Лодл высказал мнение, что пациент является «человеком с серьезными психологическими проблемами», и дал мрачное заключение: «Нет сомнений в том, что мистер Дамер нуждается в длительном психологическом лечении».

Здесь мы впервые знакомимся с адвокатом Джеральдом Бойлом, которого нанял Лайонел Дамер, чтобы защитить своего сына от предъявленных ему обвинений. Именно Бойл запросил заключение доктора Лодла, которое затем отправил инспектору по надзору Глории Андерсон. Она, в свою очередь, запросила еще одно заключение у доктора Нормана Гольдфарба, чей прогноз оказался еще более тревожным. Их беседа состоялась через два месяца после встречи с доктором Лодлом, и за это время Дамер отбросил тот предварительный намек на сотрудничество, который демонстрировал ранее. Теперь он был «упрямым и уклончивым», демонстрировал раздражение, гнев, волнение и отвечал на все вопросы односложно. Несмотря на это, его голос оставался абсолютно лишен эмоциональной окраски и выразительности, и Гольдфарб отметил, что он «подозрительно относится к мотивам других людей» – классическая шизоидная черта. Он считал, что Дамер импульсивен, сложно справляется с разочарованием или отсрочкой самоудовлетворения, встревожен отсутствием достижений, склонен к манипулированию и эгоцентричен. Любопытно, что не было ни одного человека, кого бы он мог назвать своим другом.
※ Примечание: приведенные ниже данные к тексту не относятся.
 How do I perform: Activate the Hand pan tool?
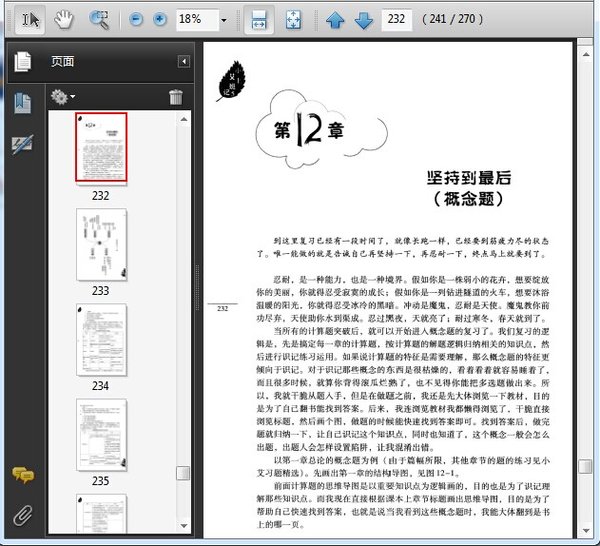(x=64, y=19)
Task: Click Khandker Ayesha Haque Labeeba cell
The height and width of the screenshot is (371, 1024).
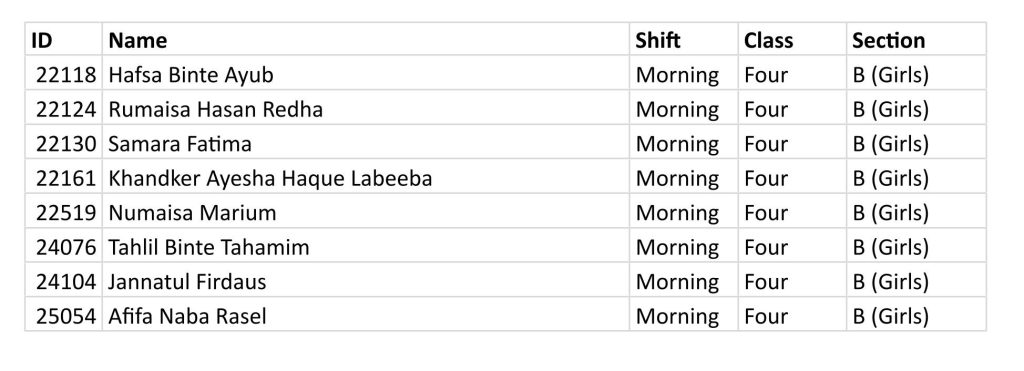Action: (366, 177)
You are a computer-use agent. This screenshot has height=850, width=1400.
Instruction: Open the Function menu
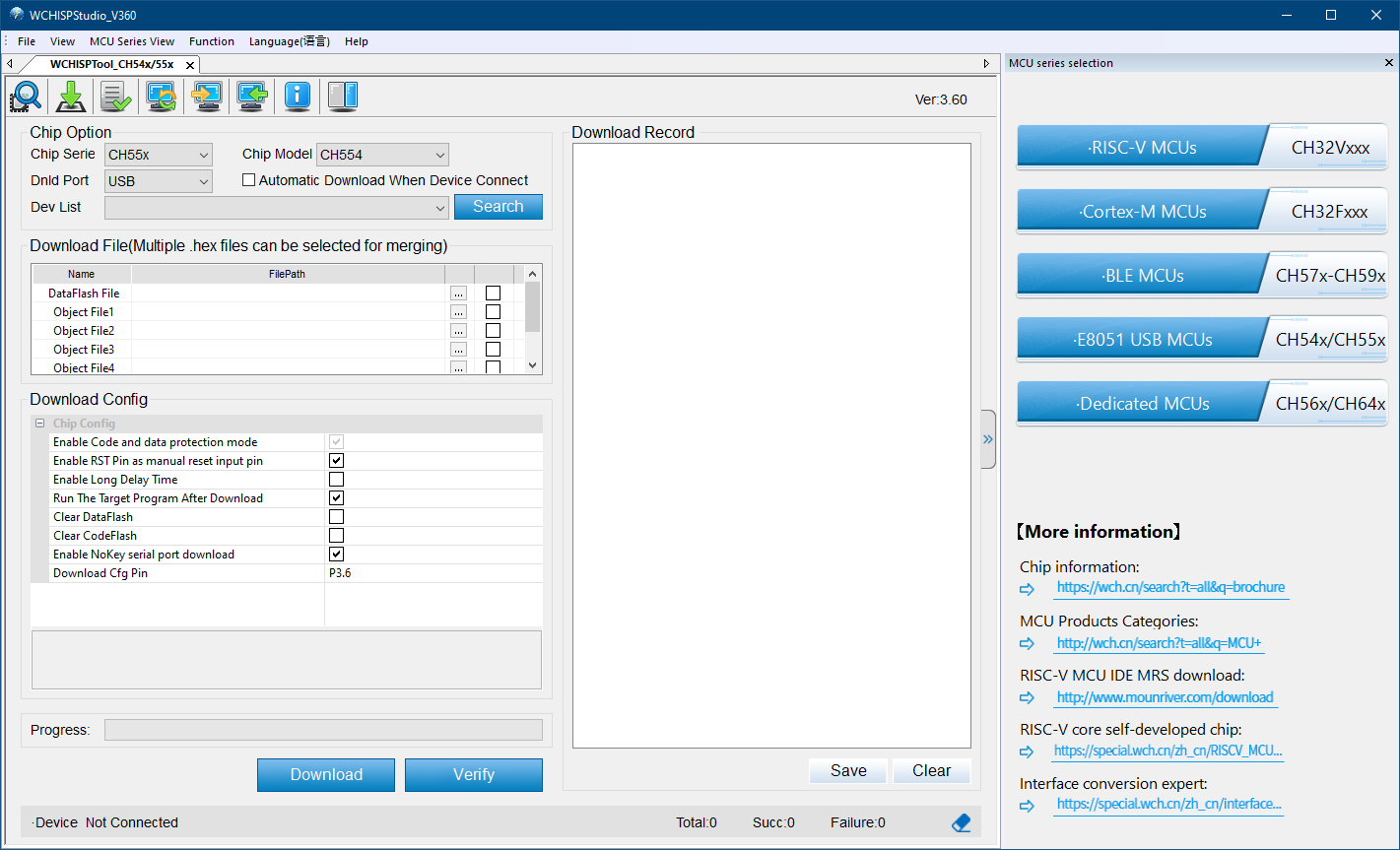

Было очевидно, что Дамер способен действовать, не вызывая подозрений, но «не будет показывать остальным всю глубину, серьезность или степень своей патологии», и, как следствие, «другие люди склонны не воспринимать его поведение настолько серьезно, как следовало бы». В итоге доктор Гольдфарб назвал Дамера сильно встревоженным молодым человеком со смешанным расстройством личности: «складывается впечатление, что давление, которое он ощущает, усиливается», в результате чего «его нужно считать импульсивным и опасным».

Глория Андерсон обратилась к суду со своими собственными рекомендациями, указав на психические проблемы, от которых страдала Джойс Дамер, и на алкоголизм ее отца. Она продолжила так: «В этой семье представлено много эмоциональной нестабильности, неопределенности и изолированности между членами семьи. Джефф вырос в атмосфере, омраченной тревогой, смятением, проблемами психического здоровья и несогласием друг с другом; в семье, где все были несчастны, что и привело к разрушению самой ее структуры». Далее она процитировала слова Эвелин Розен о том, что Дамер является «шизоидной личностью с параноидальными чертами», и добавила мрачный прогноз: «Джефф не является психически больным человеком, но это всего лишь вопрос времени, и алкоголь приближает его к этому диагнозу».

30 января 1989 года Джеффри Дамер предстал перед судьей Уильямом Гарднером в здании безопасности округа Милуоки и не стал оспаривать обвинение в сексуальном насилии второй степени. Он утверждал, что накачал мальчика таблетками случайно, потому что не заметил остатки препарата в чашке, которую сам использовал до этого. Также он заявил, что был в шоке, когда узнал, что истцу всего тринадцать лет. Был вынесен обвинительный приговор, но судья отложил его оглашение на более поздний срок, так как хотел сперва ознакомиться с заключениями психологов. Три месяца спустя Дамера приговорили к году заключения с проживанием в исправительном учреждении и пяти годам испытательного срока. По предложению адвоката Бойла судья Гарднер впоследствии подписал указ, который позволял Дамеру продолжать работу на шоколадной фабрике «Амброзия» шесть дней в неделю, но Джефф должен был сообщать в исправительное учреждение о том, где он живет.